Sunday, March 14, 2010

Cognitive Dissonance

If you buy into what you have heard in the mainstream media about Asia (positives and a few negatives), and then move to Asia as a resident teacher or other worker /entrepreneur, you will eventually experience cognitive dissonance.

Cognitive dissonance (you can read more at the link) is an uncomfortable feeling caused by holding two contradictory ideas simultaneously. The theory of cognitive dissonance proposes that people have a motivational drive to reduce dissonance by changing their attitudes, beliefs, and behaviors, or by justifying or rationalizing them.

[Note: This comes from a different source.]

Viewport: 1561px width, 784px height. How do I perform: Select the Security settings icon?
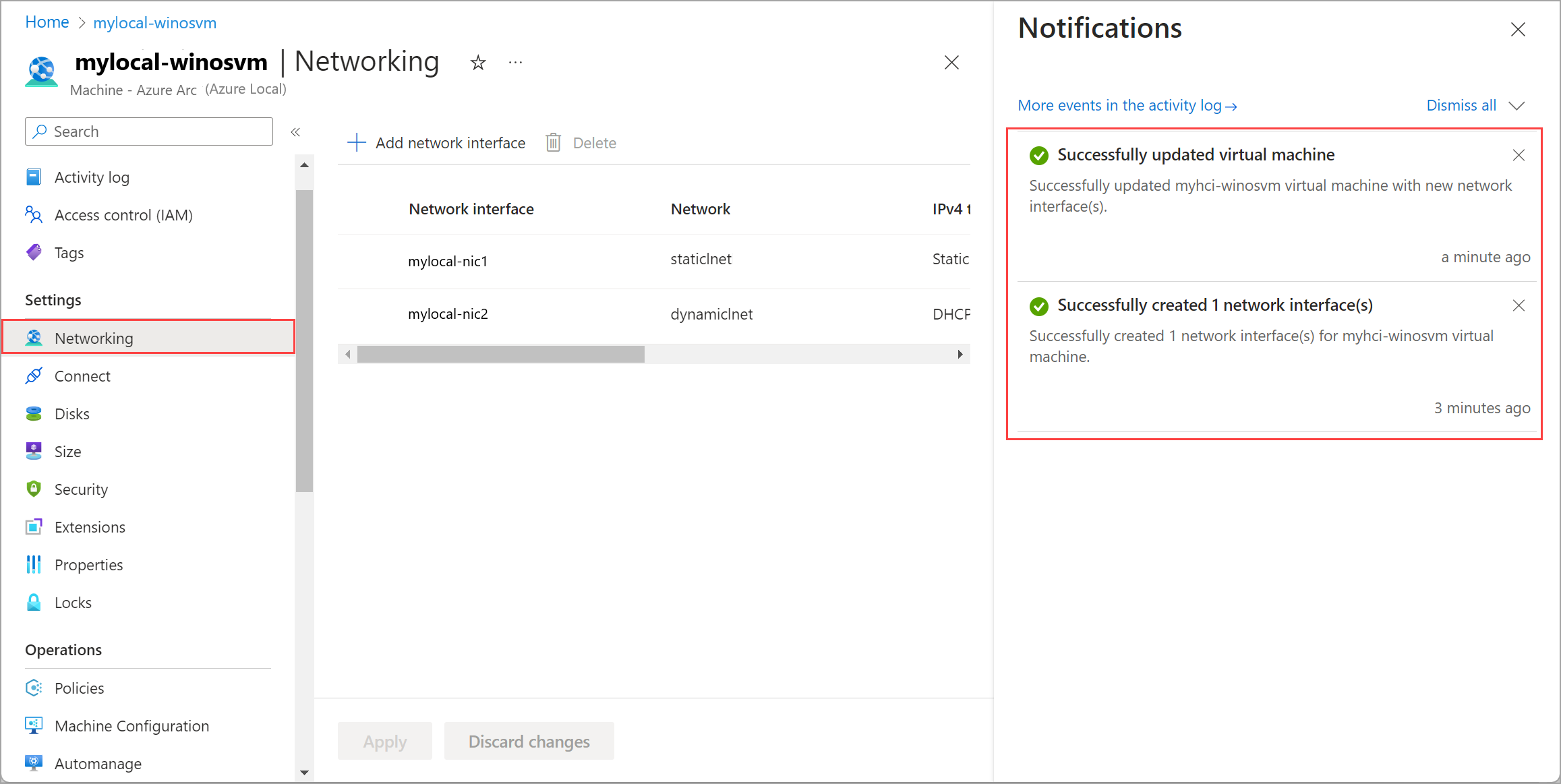(x=34, y=489)
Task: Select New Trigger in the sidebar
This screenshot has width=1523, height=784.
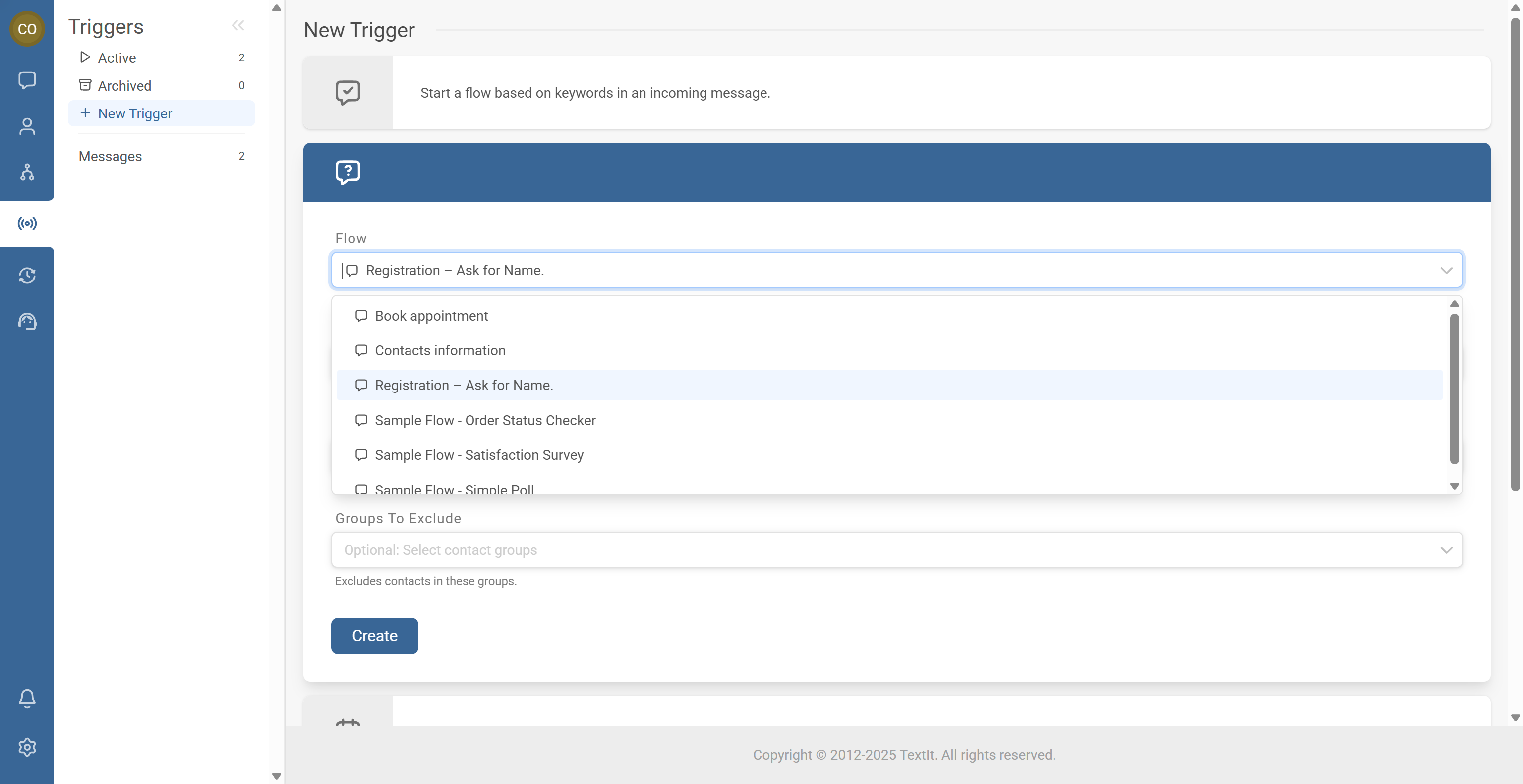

Dissonance occurs when a person perceives a logical inconsistency in his beliefs. For example, a belief in animal rights is inconsistent with eating meat. Noticing the contradiction may lead to dissonance if the person is not willing to let go of one of his beliefs about the situation, either "Non-human animals are persons who ought to have rights," or "It is okay for me to eat this steak." The dissonance might be experienced as guilt, anger, frustration, or embarrassment.

Another case of dissonance might occur when you find out that the Asian education system you heard was so wonderful, in reality rests on feet of clay.

This post on being a medic in the Iraq-Afghan war may give you an idea of what cognitive dissonance is. The author tells about his former belief system (fortified by myth and mass media) in contrast with the reality of the situation he was thrust into.